What are the essential skills for Microservices developers?
Microservices have been gaining tremendous popularity, and many developers have been working on them lately. This is a trend that has been bringing many changes into the daily lives of people. Skills that were considered niche in the earlier times have now become the need of the hour.
If you are looking forward to working on microservices or seeking a job as a microservice developer, then the blog is for you.
Since there is much hype about microservices, we have mentioned a few critical skills that micro developers need to work on to become successful in this field.
Here are the essential skills which microservices developers need:
1. Architecture Knowledge:
In simple words, microservices are architectural patterns. Therefore, it is always a better idea for microservices developers to be familiar with the different languages. This is because most of the stuff in microservices happens in these high-end languages. Thus making it essential to know in and out about these languages.
For microservices developers, it is pretty essential to understand the typical patterns of microservices. The basic concept is that the developers should be well-versed with practices because if they are not, then they will choose the wrong solutions. Having proper knowledge of the practices simplifies the work and increases the quality by 10x times.
2. Domain Modelling:
Even if one understands their architecture and patterns quickly, it is undoubtedly quite hard to succeed in no time when it comes to Microservices. It can be pretty challenging to split responsibilities among various parts of the system. All one needs to do is be amazing at domain modeling and understand how to assign blame.
One strategy is that one needs to draw more. Drawing with their team and other people involved in their project is a fantastic tool for fostering a better understanding of their domain. Being great at linking their domain and design is a valuable skill universally, especially for software developers.
3. DevOps and Containers
One of the unique ideas behind microservices is to work in the DevOps way. People need to take ownership of their service in almost all forms, be it writing code for use in production. Even if one is not planning to deploy in production, one should know how deployment is likely to look even if one is not deploying it.
There is no hiding here as one will have to become quite familiar with containers, Docker, Kubernetes, etc. the best part is that they can get Docker on their machine, and it is undoubtedly worth it. Besides containers, one needs to understand Queues, messaging, databases, some clouds, etc.
Even though it might seem like a lot of trouble, one doesn’t need to stress as several experienced colleagues in their team can help. Of course, no one is likely to become an expert overnight, but learning these technologies might be new to them if they weren’t exposed to the operation of any things.

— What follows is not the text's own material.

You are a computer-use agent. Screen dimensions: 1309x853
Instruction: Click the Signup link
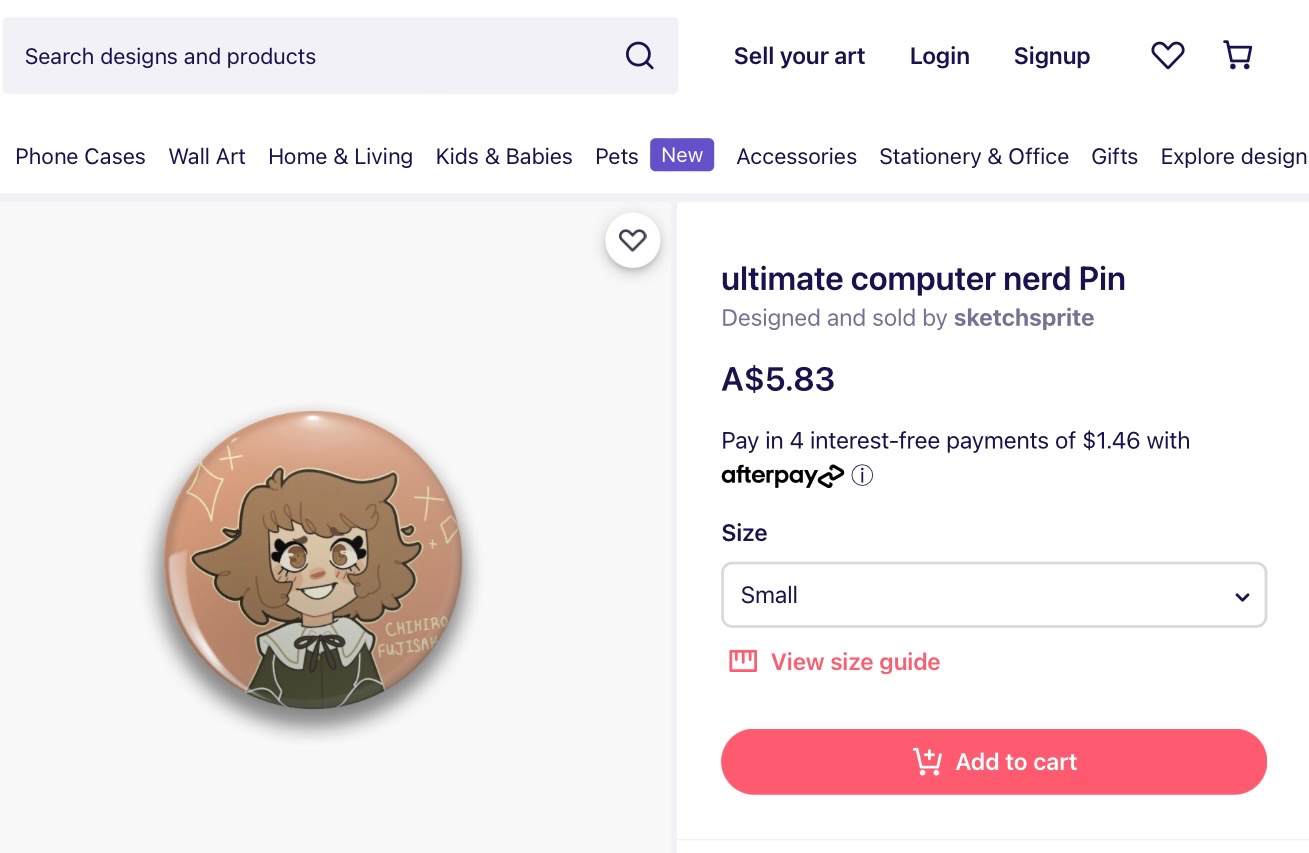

As one might imagine, securing several things is way more challenging than securing one element. However, security concerns are in front of everyone’s minds when individuals work with monoliths with microservices.
When it comes to securing data at rest, the microservices have their way of securing configuration. But, above all, these are some elements where security cannot be compromised.
Ideally, testing is one of the things that can be quite deficient in their productivity and success is undoubtedly having services that don’t fail regularly and don’t fulfill the contracts. People say that microservices are pretty tiny and look minor and less severe or business-like compared to substantial monolithic applications and some developers ignore the testing.
Above all, people shouldn’t miss it as they offer plenty of opportunities for creating amazingly tested and robust solutions, so one shouldn’t pass on it as it is way more than trivial, or unit tests aren’t likely to be the answer. One needs to include tests including:
- Unit tests
- Service / API test
- End to End test of the integrated system
6. Continuous integration:
As mentioned earlier, end-to-end testing plays a crucial role. Still, with microservices, one needs to ensure that everything works perfectly, and they should also see microservices interact perfectly. One can go quite far when testing such challenging conditions in isolation.
One of the best ways to deal with the issue is to set up integration regularly whenever they merge with a problem; they need to set up the code to their master and deploy it to an integration environment where different tests tend to run.
Ideally, the microservice architectural pattern isn’t likely to be associated with any programming language, but most tasks are done in Java. Above all, it is essential that anyone applying for any programming job needs to have skills in various languages; several staffing experts are specially trained and experienced to recognize a candidates’ Java skills by scanning their resume and deliverables they would have done in the past. If one’s past projects aren’t there for review or even if they are, then the hiring managers will likely use coding tests to verify these skills.
8. Back-End Development
As Microservices is most likely to be a distributed system, there are likely some challenges on the backend that would befuddle several developers. However, one’s familiarity with backend development will set them apart to solve software development challenges as they are experienced quickly.
DevOps is the newer way of working and is all set to shake up how we see the developers’ job. This is the perfect time for software developers to try their hands on something new and gain more significant insights.
With these essential skillsets, you can develop yourself as an advanced microservices developer.